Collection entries
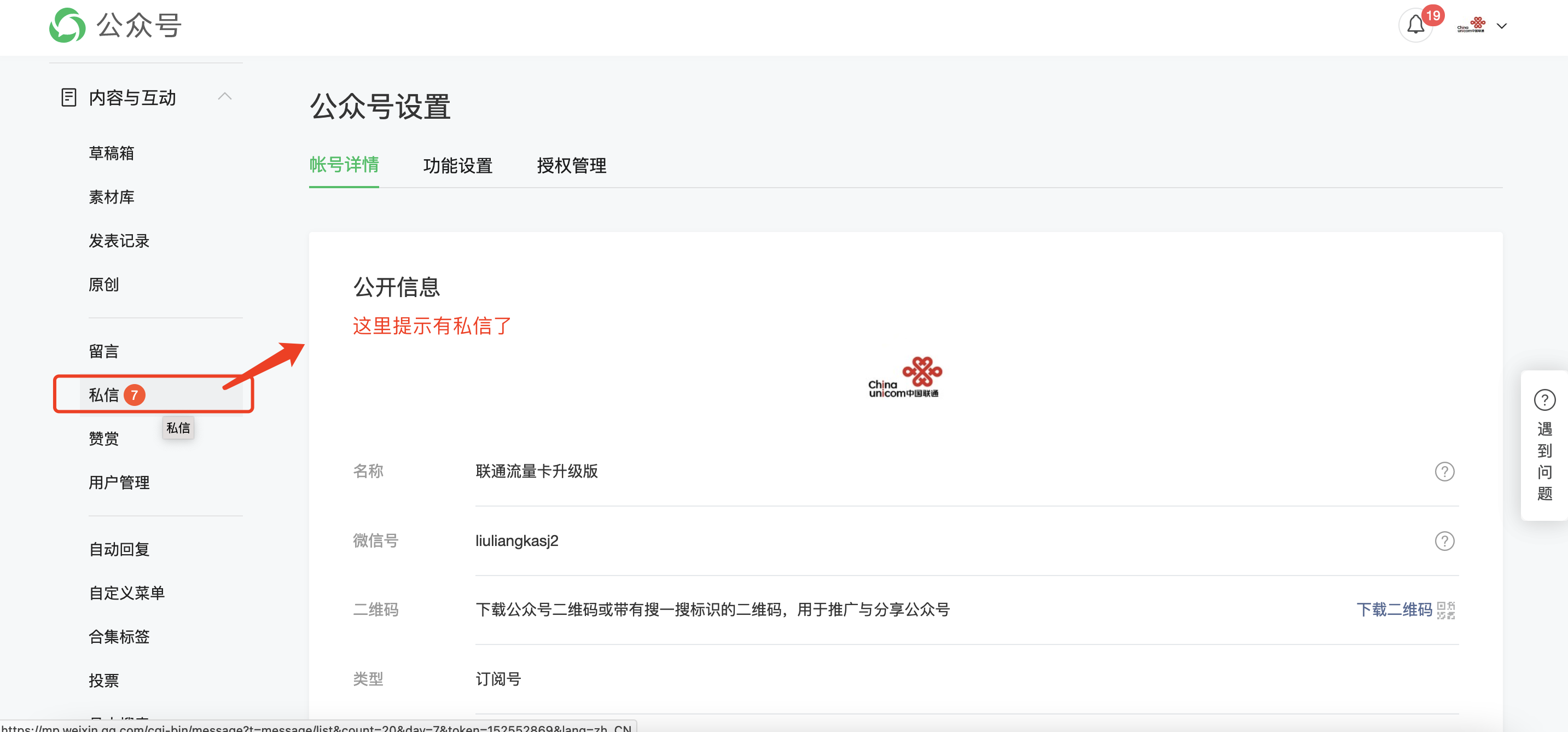Open 自定义菜单 in the sidebar
1568x732 pixels.
pyautogui.click(x=126, y=593)
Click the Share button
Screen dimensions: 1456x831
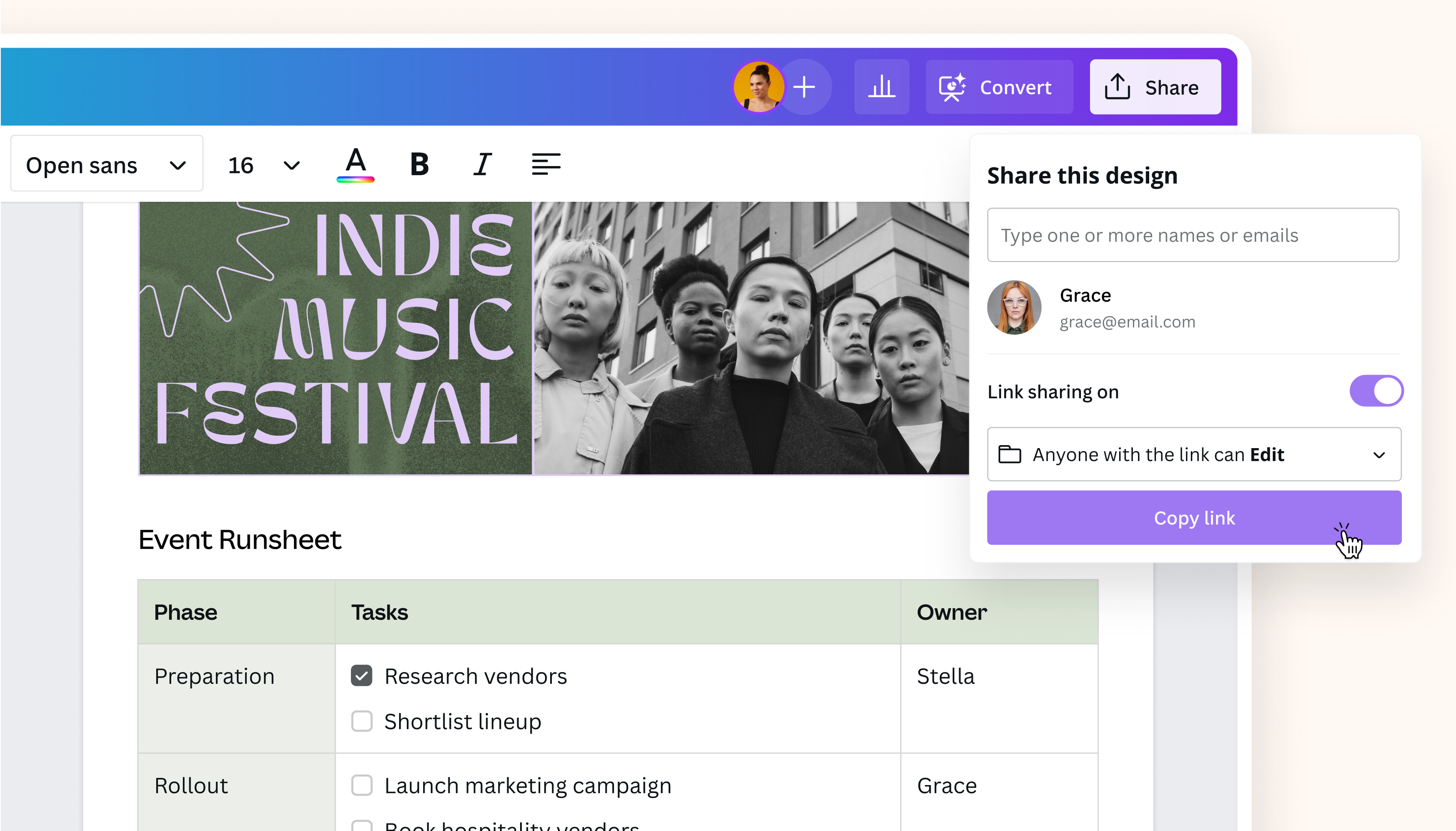1155,87
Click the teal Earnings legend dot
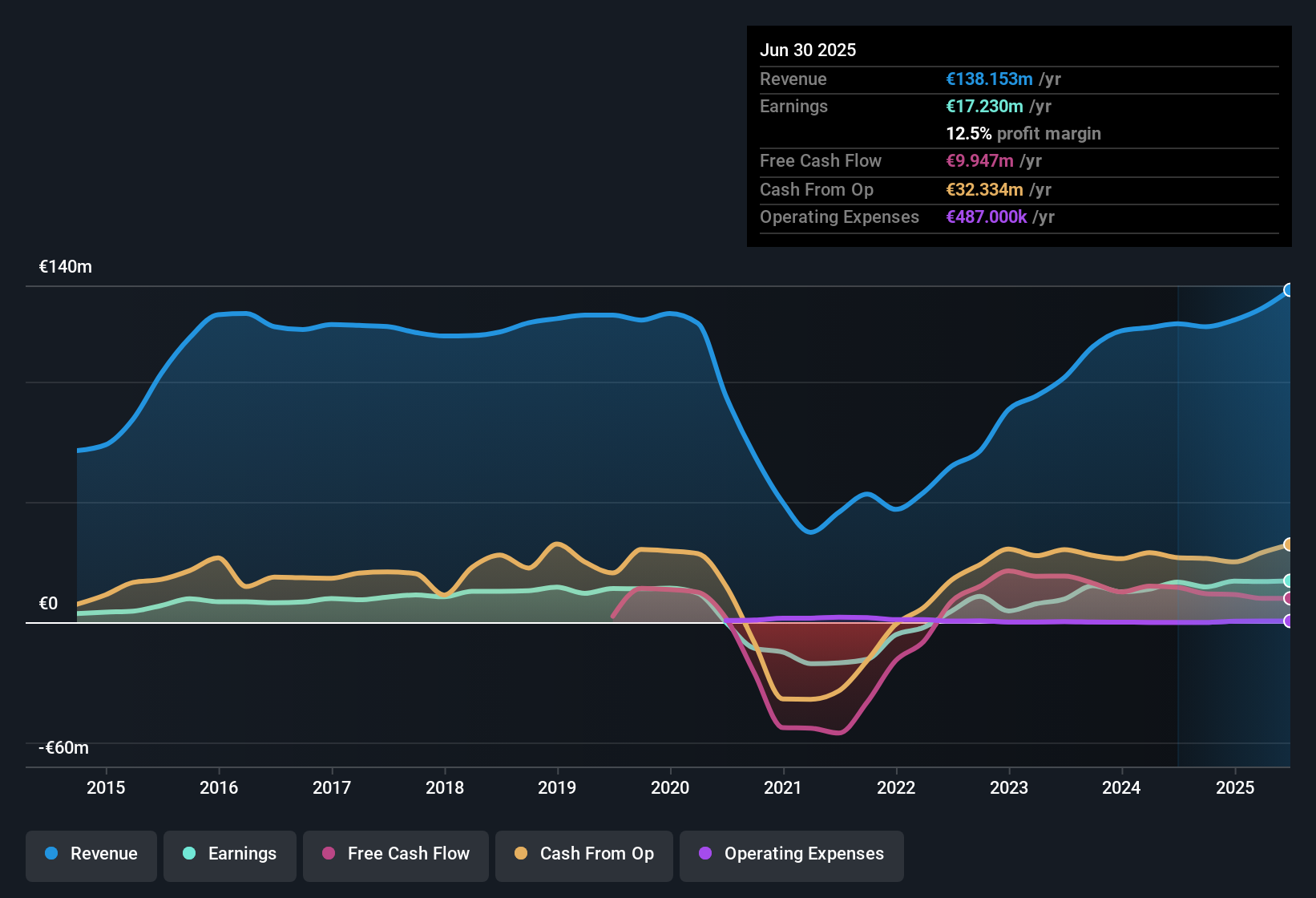Viewport: 1316px width, 898px height. (188, 854)
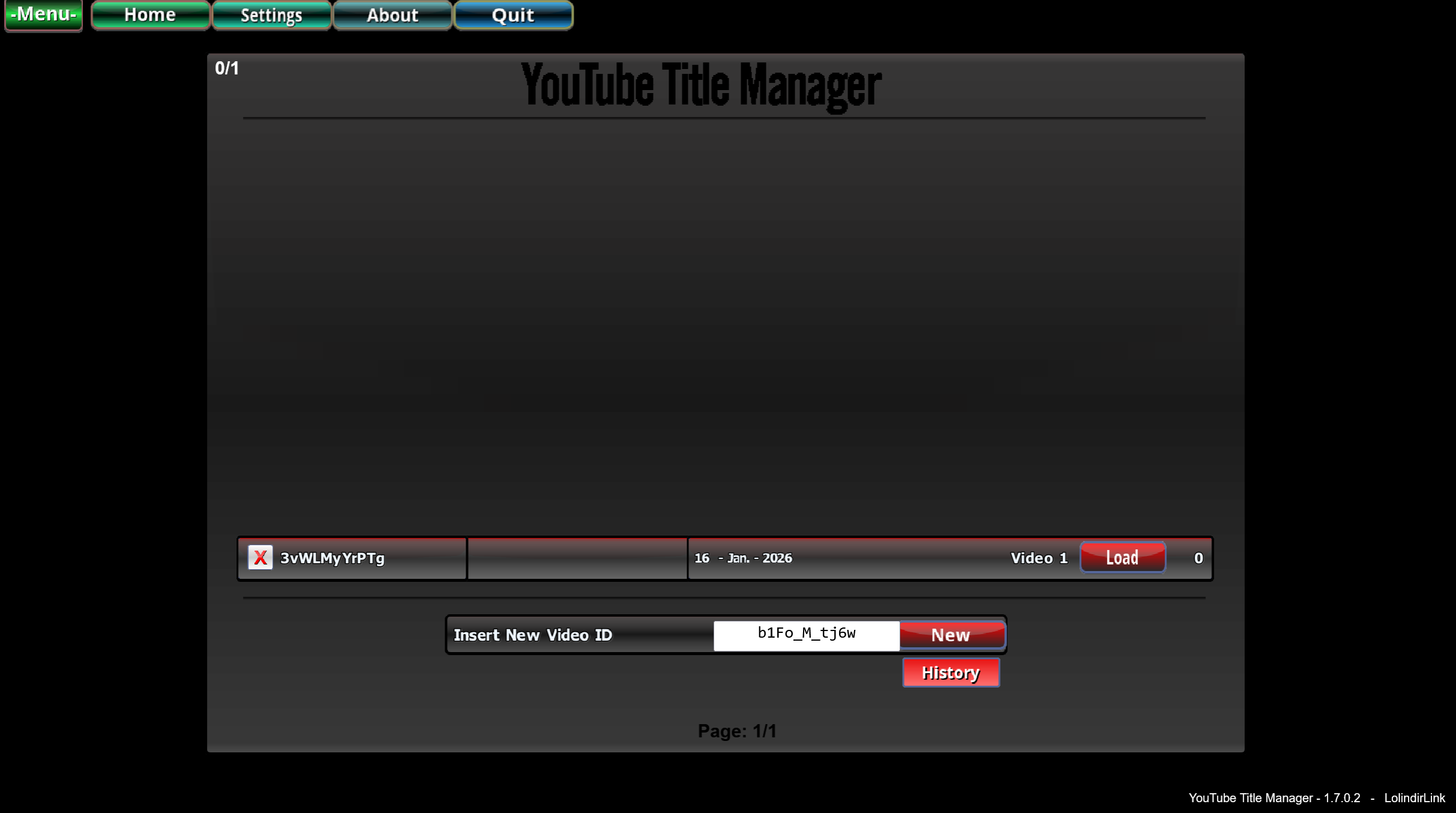
Task: Click the Insert New Video ID label
Action: (x=533, y=635)
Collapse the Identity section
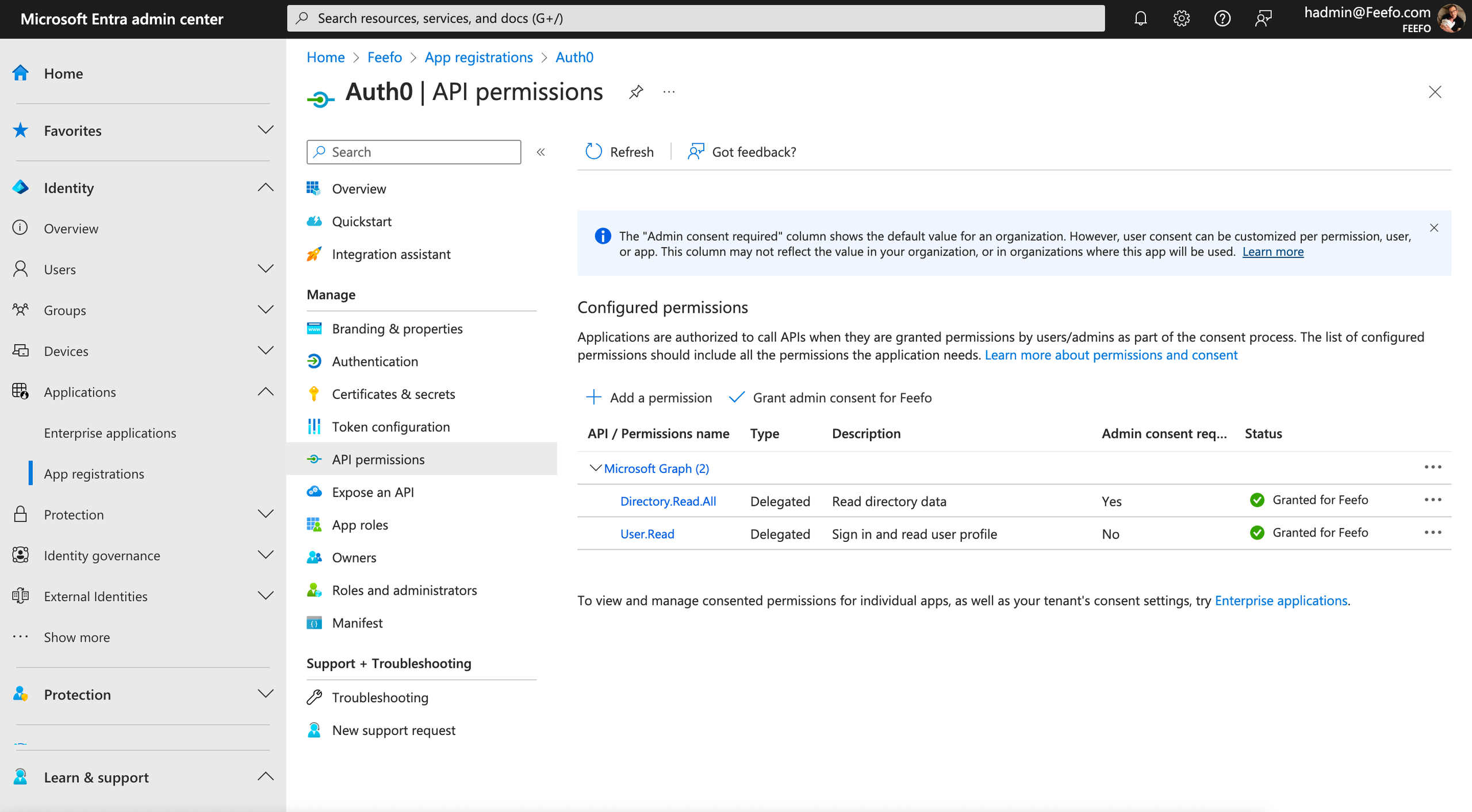 pos(265,187)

▶ [Task requirements] The required answer is the lines from the one that contains "Screen dimensions: 1456x831" through the last line of the records, restated word for word, with every picture dropped.

▶ [Solution for this problem]
Screen dimensions: 1456x831
1155,87
Click the teal Earnings legend dot
Viewport: 1316px width, 898px height. (188, 854)
Task: Click the Insert New Video ID label
Action: (x=533, y=635)
Collapse the Identity section
 pos(265,187)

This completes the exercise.